Can you reproduce the material word for word, starting at the line containing "Describe the element at coordinates (343, 526)" and continuing through the line containing "Image resolution: width=960", both of those lines included?
Top of RECORDS SHOWN
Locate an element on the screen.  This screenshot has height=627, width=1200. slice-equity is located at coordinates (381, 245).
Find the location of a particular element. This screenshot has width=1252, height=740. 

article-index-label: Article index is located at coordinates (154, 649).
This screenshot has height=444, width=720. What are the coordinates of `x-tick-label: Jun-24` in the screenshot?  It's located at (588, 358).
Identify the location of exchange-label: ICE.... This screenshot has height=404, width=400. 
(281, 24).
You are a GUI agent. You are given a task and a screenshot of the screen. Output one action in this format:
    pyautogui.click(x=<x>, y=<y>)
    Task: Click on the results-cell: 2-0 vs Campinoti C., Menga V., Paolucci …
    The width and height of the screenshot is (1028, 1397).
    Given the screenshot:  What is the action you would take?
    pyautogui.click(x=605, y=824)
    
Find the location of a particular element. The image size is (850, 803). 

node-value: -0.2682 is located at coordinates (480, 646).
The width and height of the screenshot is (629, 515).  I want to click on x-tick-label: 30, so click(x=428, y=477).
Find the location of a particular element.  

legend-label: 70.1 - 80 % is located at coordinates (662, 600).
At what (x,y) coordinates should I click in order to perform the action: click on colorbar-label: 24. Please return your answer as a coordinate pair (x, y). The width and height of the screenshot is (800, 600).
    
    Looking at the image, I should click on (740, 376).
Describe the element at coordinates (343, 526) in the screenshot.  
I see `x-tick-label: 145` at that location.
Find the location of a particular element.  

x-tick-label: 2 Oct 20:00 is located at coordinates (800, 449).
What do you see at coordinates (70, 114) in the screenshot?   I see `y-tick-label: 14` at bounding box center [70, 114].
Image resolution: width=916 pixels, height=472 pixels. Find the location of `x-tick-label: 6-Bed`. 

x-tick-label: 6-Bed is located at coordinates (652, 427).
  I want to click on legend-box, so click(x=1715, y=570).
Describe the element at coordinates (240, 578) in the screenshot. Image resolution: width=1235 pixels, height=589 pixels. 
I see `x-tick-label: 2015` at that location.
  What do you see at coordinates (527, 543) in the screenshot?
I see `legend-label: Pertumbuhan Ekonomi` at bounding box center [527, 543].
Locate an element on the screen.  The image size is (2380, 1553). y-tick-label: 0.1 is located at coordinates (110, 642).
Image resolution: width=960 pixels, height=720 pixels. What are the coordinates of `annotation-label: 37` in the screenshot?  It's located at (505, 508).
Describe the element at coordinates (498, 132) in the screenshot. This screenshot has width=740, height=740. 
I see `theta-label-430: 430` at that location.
Bottom of RECORDS SHOWN
(EXERCISE ANSWER):
Describe the element at coordinates (343, 526) in the screenshot.  
I see `x-tick-label: 145` at that location.
Find the location of a particular element.  

x-tick-label: 2 Oct 20:00 is located at coordinates (800, 449).
What do you see at coordinates (70, 114) in the screenshot?   I see `y-tick-label: 14` at bounding box center [70, 114].
Image resolution: width=916 pixels, height=472 pixels. Find the location of `x-tick-label: 6-Bed`. 

x-tick-label: 6-Bed is located at coordinates (652, 427).
  I want to click on legend-box, so click(x=1715, y=570).
Describe the element at coordinates (240, 578) in the screenshot. Image resolution: width=1235 pixels, height=589 pixels. 
I see `x-tick-label: 2015` at that location.
  What do you see at coordinates (527, 543) in the screenshot?
I see `legend-label: Pertumbuhan Ekonomi` at bounding box center [527, 543].
Locate an element on the screen.  The image size is (2380, 1553). y-tick-label: 0.1 is located at coordinates (110, 642).
Image resolution: width=960 pixels, height=720 pixels. What are the coordinates of `annotation-label: 37` in the screenshot?  It's located at (505, 508).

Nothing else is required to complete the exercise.